Work to complete:
A: In the blog post about missing the 2016 movie releases, which director does the writer name as one of their favorites?
B: Reproduce verbatim the part of the blog post about missing the 2016 movie releases that opens with the words containing "A Limited CropThis" and closes with "just this year.".
C: Using the blog post about missing the 2016 movie releases, decide whether each statement agrees with it: (i) The writer plans to see Captain America: Civil War soon. (ii) The writer's family stayed at a Disney World resort in March. (iii) The writer believes home viewings can match the big screen. Answer yes or no for each, quoting the words from the post that settle it.

Selected text:

★ ★ ★ ★ ★ ★ ★

|Photo by Steve Snodgrass|
2016: Year of the WeirdTo provide some background, this has been one of the stranger years of my life. We’ve made three trips to the ER with our daughters for completely separate ailments. Our longtime cat also passed away last week. This isn’t a “woe is me” article, but it does help explain why movies haven’t been so prominent. It’s hard to worry about missing a mindless blockbuster when you’re spending time at the hospital. At times, I’ve felt like a character in the Final Destination series. Whatever we do, there’s always another challenge. Obviously, I don’t believe the end result for those characters is coming here.
|Not the actual snake, but this one is a lot more frightening.|
Have you ever felt like a dark cloud was hanging over your head? I’m not referring to the targeted rain in The Truman Show. It does sometimes feel like we’re in a similar manufactured environment, however. I’m not a very religious guy, but there do appear to be other forces at work here. This isn’t on the level of Hurley being cursed by the numbers on Lost, thankfully. It’s just a weird sensation when so much happens in a short period of time. It hasn’t been all bad, however. We stayed at a ridiculously nice resort at Disney World in January, and there have been great times along with the challenges. It does relegate pop culture to the background, though.
A Limited CropThis experience in missing the 2016 releases has made me wonder about a few issues. Have I lost interest in most of what Hollywood is producing? I do plan to see Captain America: Civil War pretty soon, but I don’t view skipping Batman v. Superman: Dawn of Justice or even X-Men: Apocalypse as a big deal. The biggest omission thus far has been Whit Stillman’s Love & Friendship. He’s one of my favorite directors, and I’ve heard raves about his new film. I’m sure that good movies are still coming, but it doesn’t feel essential to see them right away. Even with the extenuating circumstances, this trend has existed for more than just this year.
These feelings do induce guilt about not supporting theaters. I don’t believe that home viewings can match the big screen, particularly on streaming services. Even so, the convenience of not setting aside three hours and getting a babysitter is hard to skip. I was once a regular visitor to the theater, so I’m essentially a reason that some venues are struggling. Part of the change is just getting older and losing the need to stay on top of things. I still listen to podcasts and read reviews, but there’s less connection with the super fans. This isn’t a new feeling but has grown this year. I do plan to write more on this site and engage better with the cinema culture. Even so, I’ll probably make only a handful of trips to the theater this year. Whether this is an aberration or the new normal is still in question.

★ ★ ★ ★ ★ ★ ★

Supplied information:
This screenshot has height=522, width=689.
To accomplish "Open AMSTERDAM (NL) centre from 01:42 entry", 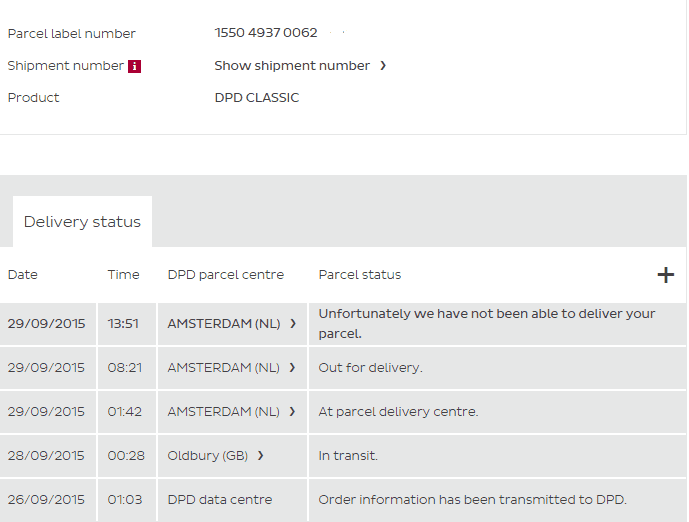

★ ★ ★ ★ ★ ★ ★

Completed exercise:
A: Whit Stillman

B:
A Limited CropThis experience in missing the 2016 releases has made me wonder about a few issues. Have I lost interest in most of what Hollywood is producing? I do plan to see Captain America: Civil War pretty soon, but I don’t view skipping Batman v. Superman: Dawn of Justice or even X-Men: Apocalypse as a big deal. The biggest omission thus far has been Whit Stillman’s Love & Friendship. He’s one of my favorite directors, and I’ve heard raves about his new film. I’m sure that good movies are still coming, but it doesn’t feel essential to see them right away. Even with the extenuating circumstances, this trend has existed for more than just this year.

C:
(i) Yes: "I do plan to see Captain America: Civil War pretty soon"
(ii) No: "We stayed at a ridiculously nice resort at Disney World in January"
(iii) No: "I don’t believe that home viewings can match the big screen"